Screenshot grounding data
####################
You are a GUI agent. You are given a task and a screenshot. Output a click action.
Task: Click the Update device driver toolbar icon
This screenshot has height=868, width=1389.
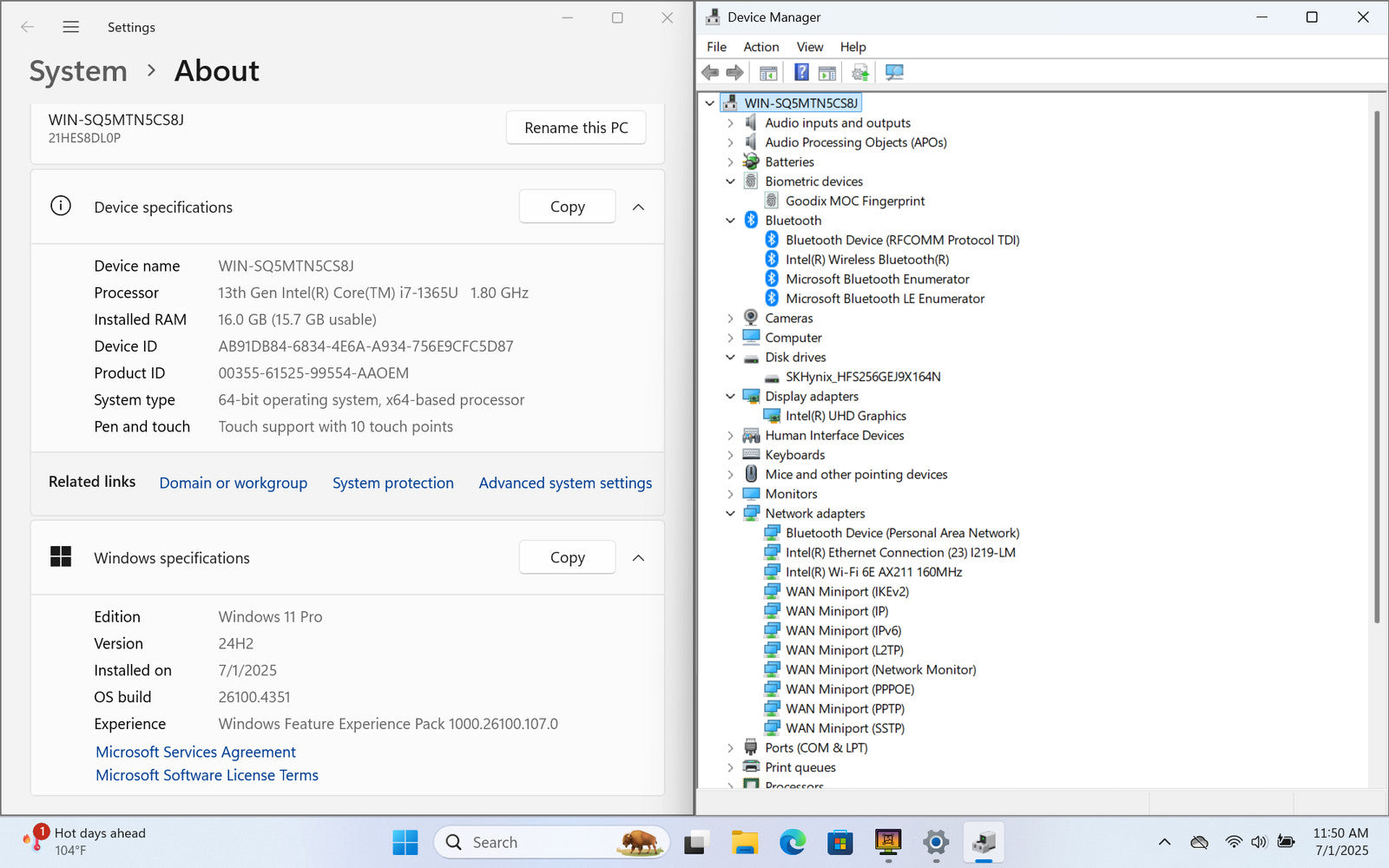(859, 72)
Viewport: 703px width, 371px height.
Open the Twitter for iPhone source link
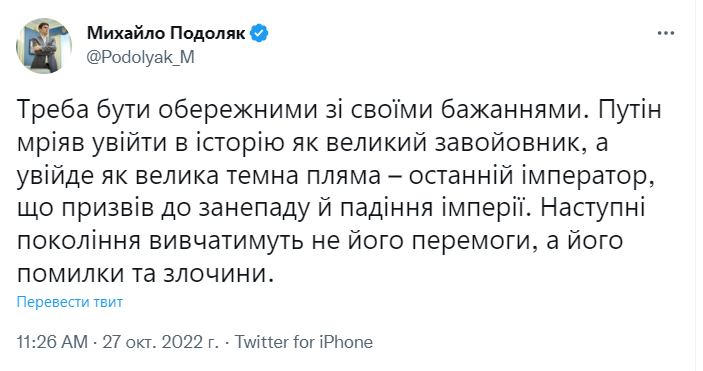(x=304, y=342)
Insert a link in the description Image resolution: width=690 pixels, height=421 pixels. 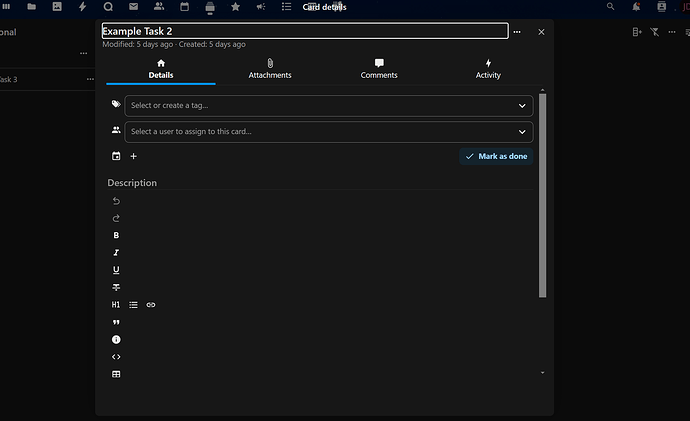point(151,304)
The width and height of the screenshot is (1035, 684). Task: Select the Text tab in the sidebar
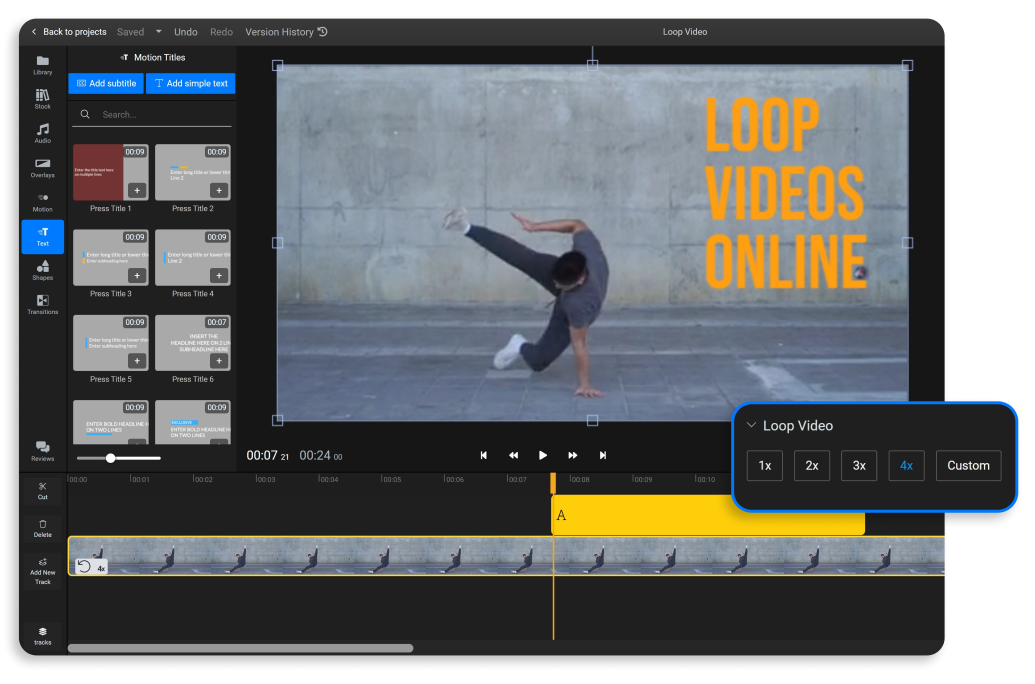click(x=41, y=237)
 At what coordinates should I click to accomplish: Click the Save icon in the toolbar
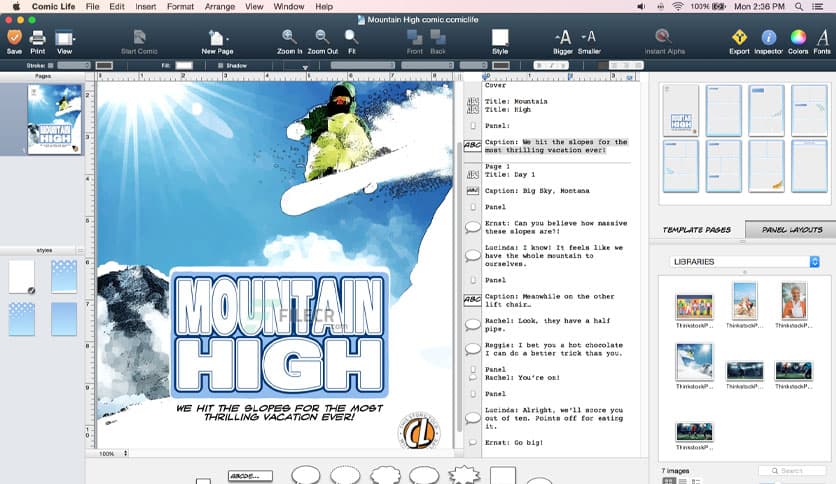tap(14, 38)
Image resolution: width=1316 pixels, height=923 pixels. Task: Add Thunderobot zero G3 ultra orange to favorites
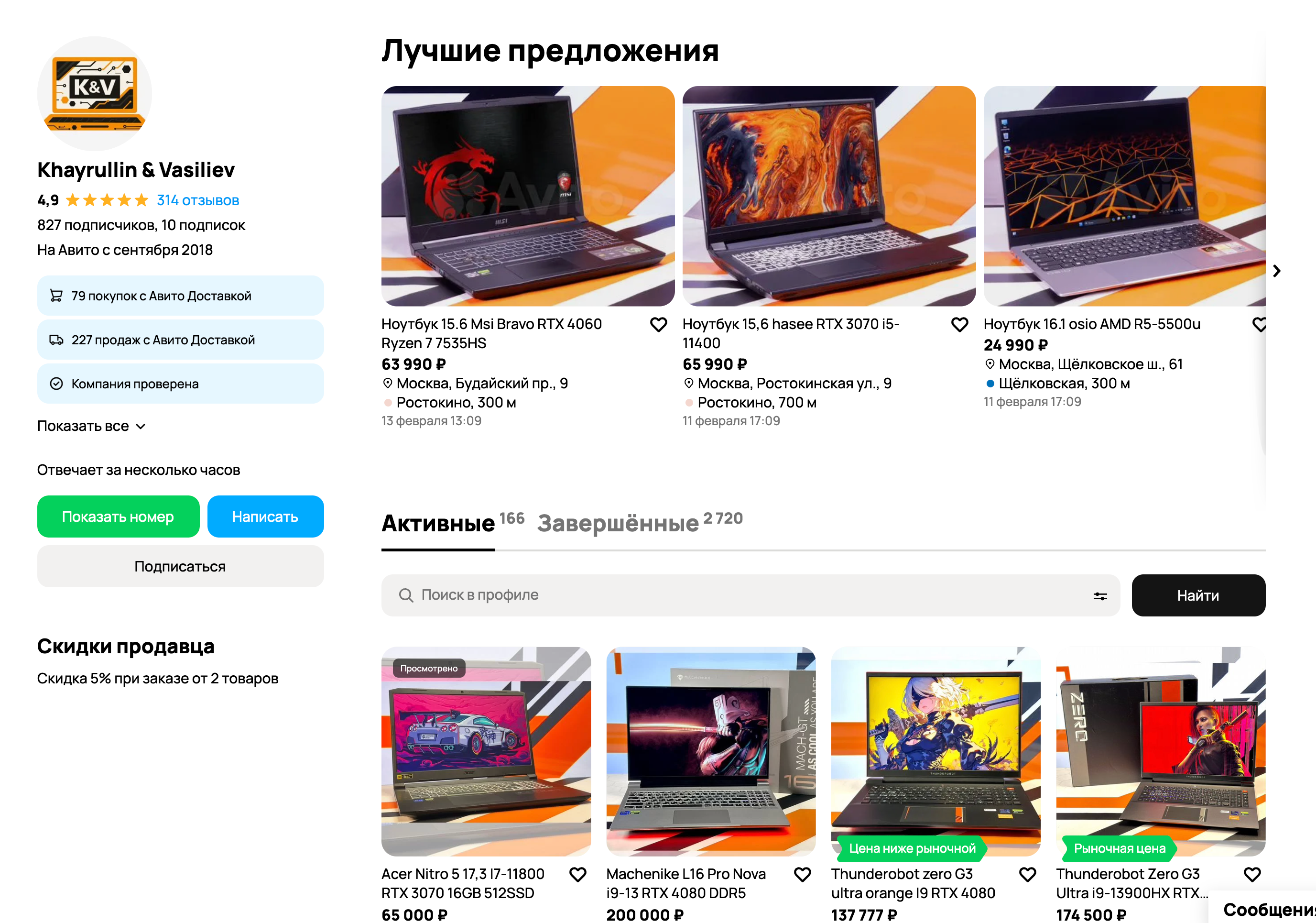(x=1028, y=874)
####################
Description of the task.
Produce an exact copy of the lines from the line with "Image resolution: width=1316" through the last line of the data above, both ends included. No pictures belong in it.

Answer to the exercise.
Image resolution: width=1316 pixels, height=923 pixels. Task: Add Thunderobot zero G3 ultra orange to favorites
(x=1028, y=874)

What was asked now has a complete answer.